Okay, so I’m an awful blogger. I tend to write only when I’m upset. I really should learn to chronicle the good times, and not just the bad ones. So 2011 started off pretty crappy. My uncle passed away on New Year’s Day. It’s not so much that I was close to him. I just felt such sorrow for my grandmother at losing her oldest child. It was hard for me to see her in such an emotional state. But my uncle was very sick with cancer, and I know he is in a better place. New Year’s day also started off with my toilet overflowing ALL over the bathroom and out into the alcove area. So the carpet in that area had to be pulled up, and I had to throw out a lot of towels. I just couldn’t stomach keeping them, even if I did wash them in hot water! I had a little problem with my unemployment as well, and thought that I was going to be cut off because I had subbed for a whole 5 days in December. Thankfully that problem was resolved.
I’ve been unemployed for 20 months now. I have applied for at least 75-100 jobs in the last several months. Everything is online now, so I don’t even get to talk to a person. As a certified teacher, I know the likelihood of me finding a job in the next few years is slim. The economy is terrible, and there are massive cuts being made in education with more to come. Most people say “I thought there was a shortage of teachers.” Not in my area (elementary) and definitely not in NY. Now with the cuts, it’s that much worse. So I apply for secretarial jobs, customer service jobs, etc. I am kind of limited as far as what I can do. I have no family in the area, and no real support system. Therefore I can really only work Monday-Friday, “normal” work hours. My ex is not much help when it comes to babysitting. The biggest problem, though, is the fact that I’m overqualified for most of what I apply for. People look at my resume and assume that I will leave as soon as something better comes along. Which isn’t necessarily an invalid assumption. But teaching is going to be hard to get back into for at least a few years, and that’s if the economy rebounds. I really just want to put in my cover letter “Hi, I’m a single mom and I need a full time job. I promise I won’t leave in 3 or 4 months.” Sometimes I feel like being a single mom inhibits me, because they assume I will miss work a lot. Thankfully I have extremely healthy children, and have missed very little work due to them being ill. So, for now, I just pray each night that God will provide a job for me before my unemployment runs out in the next 2-3 months.

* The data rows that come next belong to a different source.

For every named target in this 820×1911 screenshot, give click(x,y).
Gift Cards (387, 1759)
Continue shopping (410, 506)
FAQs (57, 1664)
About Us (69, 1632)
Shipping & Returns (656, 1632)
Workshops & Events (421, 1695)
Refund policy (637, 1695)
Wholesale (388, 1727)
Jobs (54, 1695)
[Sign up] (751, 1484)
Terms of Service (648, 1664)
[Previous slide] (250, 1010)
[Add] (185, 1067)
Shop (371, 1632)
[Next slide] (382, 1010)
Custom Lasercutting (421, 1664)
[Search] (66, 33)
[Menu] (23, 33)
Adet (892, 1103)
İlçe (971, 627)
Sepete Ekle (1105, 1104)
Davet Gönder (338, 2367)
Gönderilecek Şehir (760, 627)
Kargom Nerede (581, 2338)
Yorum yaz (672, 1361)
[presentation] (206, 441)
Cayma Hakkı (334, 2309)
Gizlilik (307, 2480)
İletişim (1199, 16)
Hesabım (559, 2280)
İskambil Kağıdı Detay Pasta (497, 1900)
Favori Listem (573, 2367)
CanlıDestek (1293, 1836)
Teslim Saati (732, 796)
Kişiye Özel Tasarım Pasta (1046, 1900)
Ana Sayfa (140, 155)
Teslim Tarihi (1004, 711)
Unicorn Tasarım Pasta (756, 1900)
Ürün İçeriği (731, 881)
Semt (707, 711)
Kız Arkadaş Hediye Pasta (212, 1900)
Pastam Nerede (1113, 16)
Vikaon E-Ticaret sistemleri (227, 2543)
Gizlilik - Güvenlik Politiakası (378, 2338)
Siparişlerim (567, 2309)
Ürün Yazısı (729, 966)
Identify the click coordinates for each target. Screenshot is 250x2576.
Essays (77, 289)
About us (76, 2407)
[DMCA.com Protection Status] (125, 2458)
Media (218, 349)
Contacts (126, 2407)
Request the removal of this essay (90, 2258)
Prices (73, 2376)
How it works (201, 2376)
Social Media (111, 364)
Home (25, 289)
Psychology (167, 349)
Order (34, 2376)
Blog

The ex and I are getting along these days. I’m still not “allowed” to have her cell phone number, so I will usually call at work if I need something. Her gf hasn’t contacted me in a couple months, and that is probably why we are getting along. I’m just happy that my life is relatively drama free, and I’m enjoying the peace.
The kids are doing well for the most part. My daughter (LP) has adjusted very well to school. She is a bit social, but seems to enjoy school. My son is still having problems with doing homework and it’s affecting his grades terribly. I’m trying to keep on top of him, but it’s so frustrating, because this problem only developed in the last 2 yrs. He is very smart, and his teachers love him, but he can’t get himself together.